What the task asks:
Please give back each line of the listing, unchanged in every word.

(Material provided begins)

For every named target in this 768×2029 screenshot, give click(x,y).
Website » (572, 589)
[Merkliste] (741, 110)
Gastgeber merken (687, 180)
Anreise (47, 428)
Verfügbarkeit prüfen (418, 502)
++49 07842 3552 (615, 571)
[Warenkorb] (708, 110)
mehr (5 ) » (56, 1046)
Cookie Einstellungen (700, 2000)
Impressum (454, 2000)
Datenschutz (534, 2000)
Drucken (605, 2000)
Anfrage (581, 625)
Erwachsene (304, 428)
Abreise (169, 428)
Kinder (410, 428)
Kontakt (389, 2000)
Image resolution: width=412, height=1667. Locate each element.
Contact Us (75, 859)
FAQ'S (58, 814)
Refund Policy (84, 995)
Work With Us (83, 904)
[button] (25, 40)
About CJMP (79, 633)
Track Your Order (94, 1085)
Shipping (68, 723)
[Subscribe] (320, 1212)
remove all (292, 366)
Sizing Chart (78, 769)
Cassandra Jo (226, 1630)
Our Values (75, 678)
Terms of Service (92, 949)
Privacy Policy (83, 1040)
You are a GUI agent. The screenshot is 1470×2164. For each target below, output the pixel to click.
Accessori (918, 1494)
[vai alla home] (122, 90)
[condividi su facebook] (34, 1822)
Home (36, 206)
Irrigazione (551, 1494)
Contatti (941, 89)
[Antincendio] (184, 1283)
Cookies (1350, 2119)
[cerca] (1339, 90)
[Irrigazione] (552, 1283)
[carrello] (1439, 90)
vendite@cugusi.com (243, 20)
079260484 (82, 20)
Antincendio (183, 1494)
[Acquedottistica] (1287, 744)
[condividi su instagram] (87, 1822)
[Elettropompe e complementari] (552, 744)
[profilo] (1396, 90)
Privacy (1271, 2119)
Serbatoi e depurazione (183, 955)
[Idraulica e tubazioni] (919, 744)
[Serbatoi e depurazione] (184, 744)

(Material provided ends)

Response below:
For every named target in this 768×2029 screenshot, give click(x,y).
Website » (572, 589)
[Merkliste] (741, 110)
Gastgeber merken (687, 180)
Anreise (47, 428)
Verfügbarkeit prüfen (418, 502)
++49 07842 3552 (615, 571)
[Warenkorb] (708, 110)
mehr (5 ) » (56, 1046)
Cookie Einstellungen (700, 2000)
Impressum (454, 2000)
Datenschutz (534, 2000)
Drucken (605, 2000)
Anfrage (581, 625)
Erwachsene (304, 428)
Abreise (169, 428)
Kinder (410, 428)
Kontakt (389, 2000)
Image resolution: width=412, height=1667. Locate each element.
Contact Us (75, 859)
FAQ'S (58, 814)
Refund Policy (84, 995)
Work With Us (83, 904)
[button] (25, 40)
About CJMP (79, 633)
Track Your Order (94, 1085)
Shipping (68, 723)
[Subscribe] (320, 1212)
remove all (292, 366)
Sizing Chart (78, 769)
Cassandra Jo (226, 1630)
Our Values (75, 678)
Terms of Service (92, 949)
Privacy Policy (83, 1040)
You are a GUI agent. The screenshot is 1470×2164. For each target below, output the pixel to click.
Accessori (918, 1494)
[vai alla home] (122, 90)
[condividi su facebook] (34, 1822)
Home (36, 206)
Irrigazione (551, 1494)
Contatti (941, 89)
[Antincendio] (184, 1283)
Cookies (1350, 2119)
[cerca] (1339, 90)
[Irrigazione] (552, 1283)
[carrello] (1439, 90)
vendite@cugusi.com (243, 20)
079260484 (82, 20)
Antincendio (183, 1494)
[Acquedottistica] (1287, 744)
[condividi su instagram] (87, 1822)
[Elettropompe e complementari] (552, 744)
[profilo] (1396, 90)
Privacy (1271, 2119)
Serbatoi e depurazione (183, 955)
[Idraulica e tubazioni] (919, 744)
[Serbatoi e depurazione] (184, 744)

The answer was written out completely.